Distributions¶

This page gives the details about the code in biasd.distributions.

Some standard probability distributions¶

synopsis:: Contains probability distributions for use with BIASD prior and posterior distributions

class distributions.beta(alpha, beta)¶

The beta distribution is often used for probabilities or fractions.

It is \(p(x\vert\alpha ,\beta) = \frac{ x^{\alpha-1}(1-x)^{\beta-1}}{B(\alpha ,\beta)}\)

class distributions.gamma(alpha, beta)¶

The gamma distribution is often used for compounded times.

It is \(p(x\vert\alpha ,\beta) = \frac{ \beta^\alpha x^{\alpha - 1} e^{-\beta x} }{\Gamma(\alpha)}\)

Parameters are alpha (shape), and beta (rate)

class distributions.loguniform(a, b)¶

The uniform distribution is useful limiting ranges Parameters are a (lower bound), and b (upper bound)

It is \(p(x\vert a , b) = \frac{x^{-1}}{\ln b - \ln a}\)

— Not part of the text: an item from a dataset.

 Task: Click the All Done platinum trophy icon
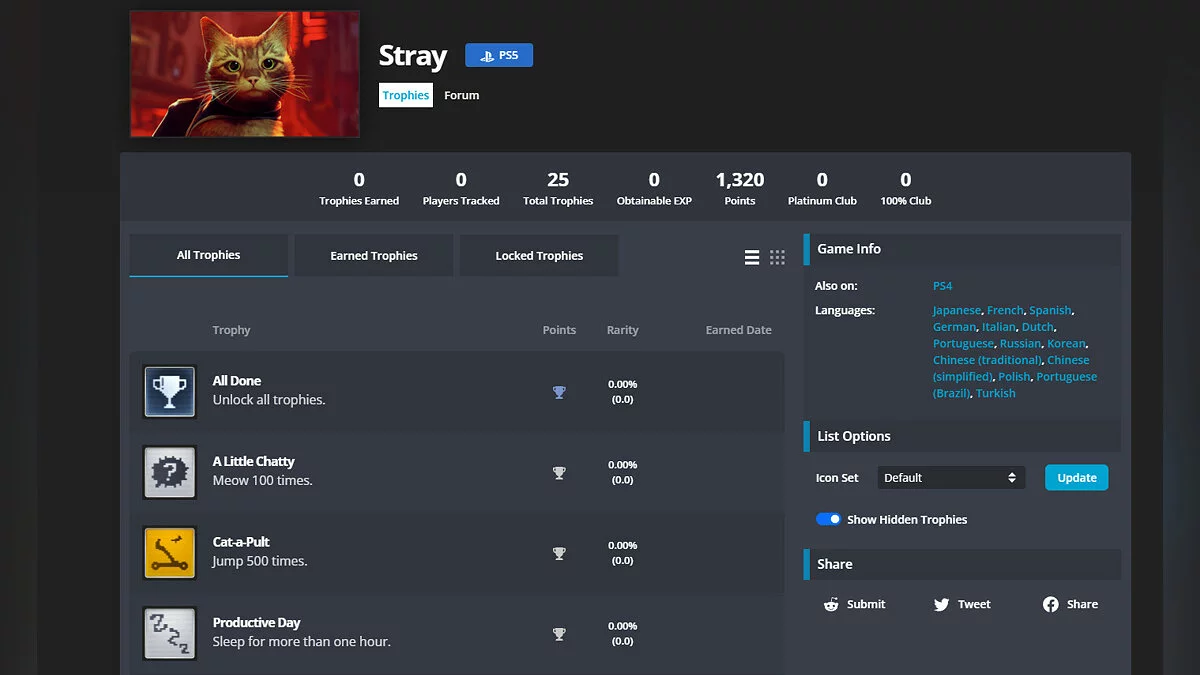pyautogui.click(x=169, y=391)
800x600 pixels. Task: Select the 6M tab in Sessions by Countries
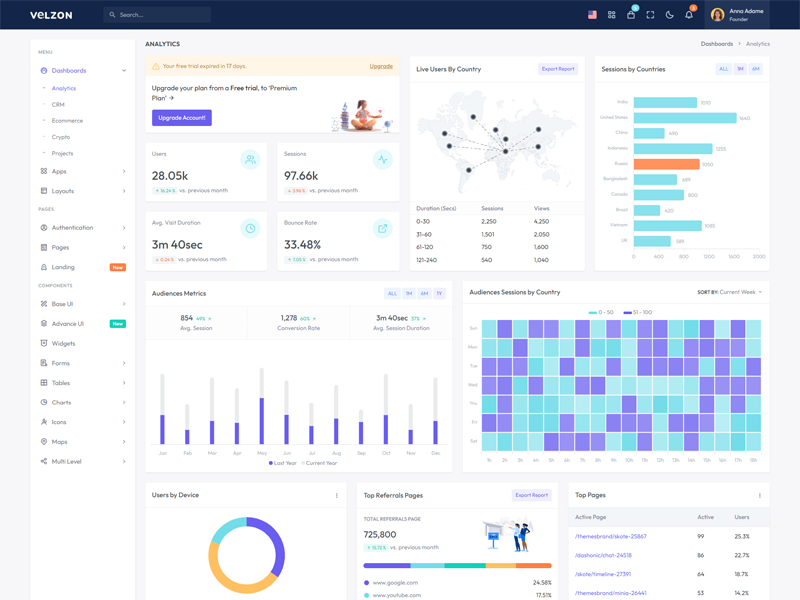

class distributions.normal(mu, sigma)¶

The normal/Gaussian distribution is useful for everything Parameters are mean, and the standard deviation

It is \(p(x\vert\mu ,\sigma) = \frac{ 1}{\sqrt{2\pi\sigma^2}}e^{\frac{-1}{2}\left(\frac{x-\mu}{\sigma}\right)^2}\)

class distributions.uniform(a, b)¶

The uniform distribution is useful limiting ranges Parameters are a (lower bound), and b (upper bound)

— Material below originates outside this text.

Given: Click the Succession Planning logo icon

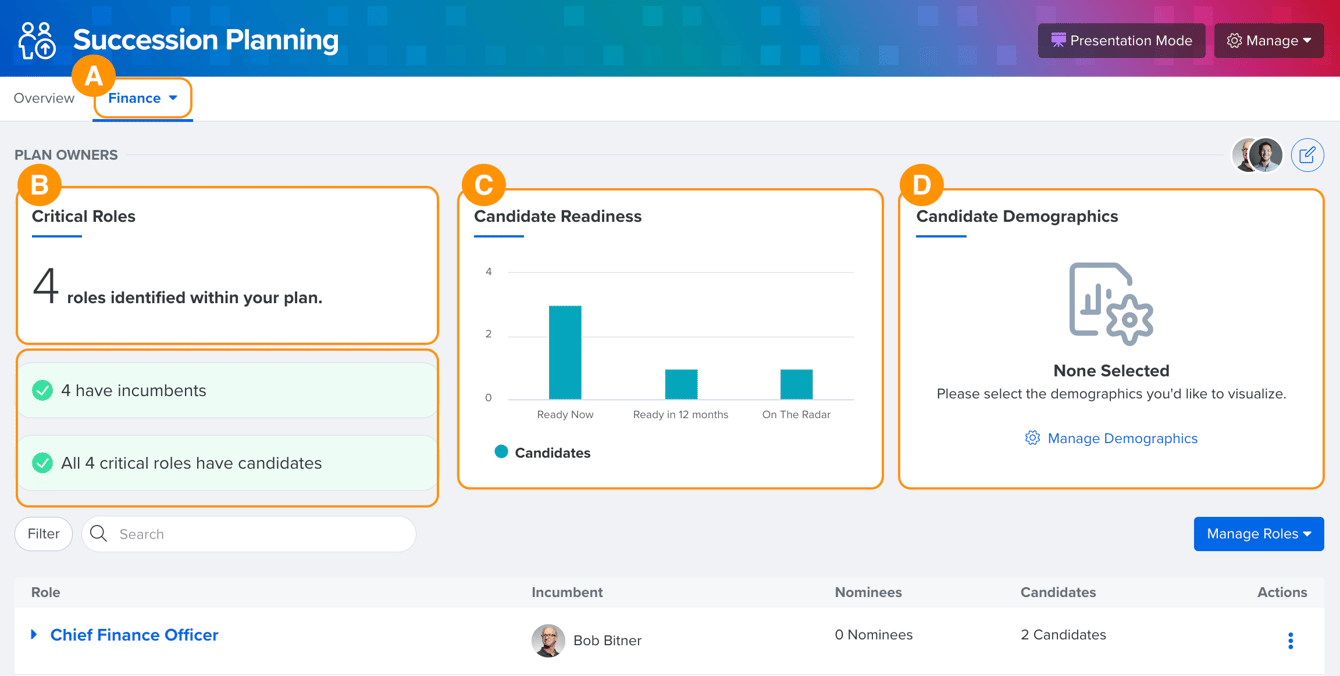Looking at the screenshot, I should (x=37, y=40).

It is \(p(x\vert a , b) = \frac{1}{b-a}\)

Convert between distributions¶

distributions.convert_distribution(this, to_this_type_string)¶

Converts this distribution to to_this_type_string distribution

Input:

this is a biasd.distribution._distribution
to_this_type_string is a string of ‘beta’, ‘gamma’, ‘normal’, or ‘uniform’

Returns:

a biasd.distribution._distribution

Example:

from biasd import distributions as bd
import numpy as np
import matplotlib.pyplot as plt

n = bd.normal(.5,.01)
x = np.linspace(0,1,10000)
c = bd.convert_distribution(n,'gamma')
cc = bd.convert_distribution(n,'uniform')
ccc = bd.convert_distribution(n,'beta')
plt.plot(x,n.pdf(x))
plt.plot(x,c.pdf(x))
plt.plot(x,cc.pdf(x))
plt.plot(x,ccc.pdf(x))
plt.yscale('log')
plt.show()

Distributions can be collected for priors or posteriors¶

class distributions.parameter_collection(e1, e2, sigma, k1, k2)¶

A collection of distribution functions that are used for the BIASD two-state model as parameters for Bayesian inference. parameter_collection’s are used as priors for BIASD.

Input:

e1 is the probability distribution for \(\epsilon_1\)
e2 is the probability distribution for \(\epsilon_2\)
sigma is the probability distribution for \(\sigma\)
k1 is the probability distribution for \(k_1\)
k2 is the probability distribution for \(k_2\)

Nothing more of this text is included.